Fruit Trees Bring New Life To Flood-Prone Properties
DULAC, LA (AP) — One of the largest homes in Dulac used to sit at 6877 Shrimpers Row, but for more than 12 years the land has been empty.
On Feb. 11, volunteers brought new life to the property, now owned by Terrebonne Parish government, by planting about 45 fruit trees where the one-story, brick house once stood.
"I'm really happy to see it come together," Wendy Billiot, director of Keep Terrebonne Beautiful, said of the organization's "Fruit Trees for the Bayous" effort. "It's something really productive to do with the parish properties."
Through the project 140 trees bearing Louisiana Sweet oranges, satsumas, figs and lemons will be planted at parish-owned sites across Terrebonne's five bayou communities and Houma throughout February. The fruit will be eventually be available for free to local residents.
"It'll be about two years before there'll be viable fruit, but they're for the communities in which they were planted," Billiot said.
Billiot received a grant from UPS to purchase the trees and said she was motivated to take on the project to bring attention to the bayou communities.
"Even though they're a huge geographical part of the parish, the citizens are sometimes forgotten," she said.
One issue facing these communities is that few grocery stores have reopened along Terrebonne's bayous after major storms.
"This is one way that we can offer some fresh fruits and vitamin C to the communities where their stores don't carry those things," she said.
The project also engages nonprofits with the communities they serve.

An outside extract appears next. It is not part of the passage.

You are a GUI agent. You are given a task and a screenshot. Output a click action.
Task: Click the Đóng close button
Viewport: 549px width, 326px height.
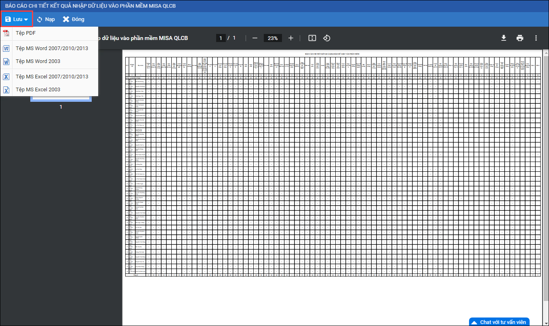point(74,19)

Helping with the work are volunteers with Bayou Grace Community Services, Sowing Seeds Community Garden, Terrebonne Advocates For Possibility, the South Louisiana Wetlands Discovery Center, the Barataria-Terrebonne National Estuary Program and UPS employees.
BTNEP led the planting Thursday at the Shrimpers Row property ? the largest in the project ? with the help of teen volunteers from the local Wetland Warriors group.
The trees provide additional flood control by taking in rainfall and help reverse some of the environmental effects associated with development.
"I'm sure this was all wooded area before, but then people come and settle down on it, so you're cutting away a lot of these beneficial trees," said Matt Benoit, BTNEP's habitat restoration coordinator. "Having opportunities to replant these areas and bring back the habitat is great."
All of the properties set to receive the fruit trees are owned by Terrebonne Parish, which purchased them through Federal Emergency Management Agency buyouts after storms.
"All these properties were storm-damaged and the homeowners elected to sell," said Terrebonne Parish Recovery Planner Jennifer Gerbasi.
When the parish purchases homes with FEMA dollars, it has few options to transfer ownership, and the properties must permanently remain in open space use, making a type of community garden a productive use of the space, Gerbasi said.
Gerbasi estimated the parish owns more than 100 buyout properties of varying sizes and conditions.
In 2012, the parish planted 50 bald cypress trees donated by the Apache Foundation on one of the properties in Chauvin. BTNEP also recently planted roughly 150 woody trees on two storm buyout properties in Houma's Roberta Grove subdivision that will help provide food and protection for migratory birds, with plans for future plantings on more buyout properties.
Neighbors are already excited about the changes to the cleared land.
"This is awesome," said Dulac resident Pierre Solet, as he watched volunteers plant Shrimpers Row's newest citrus garden. "I'm going to come pick my share."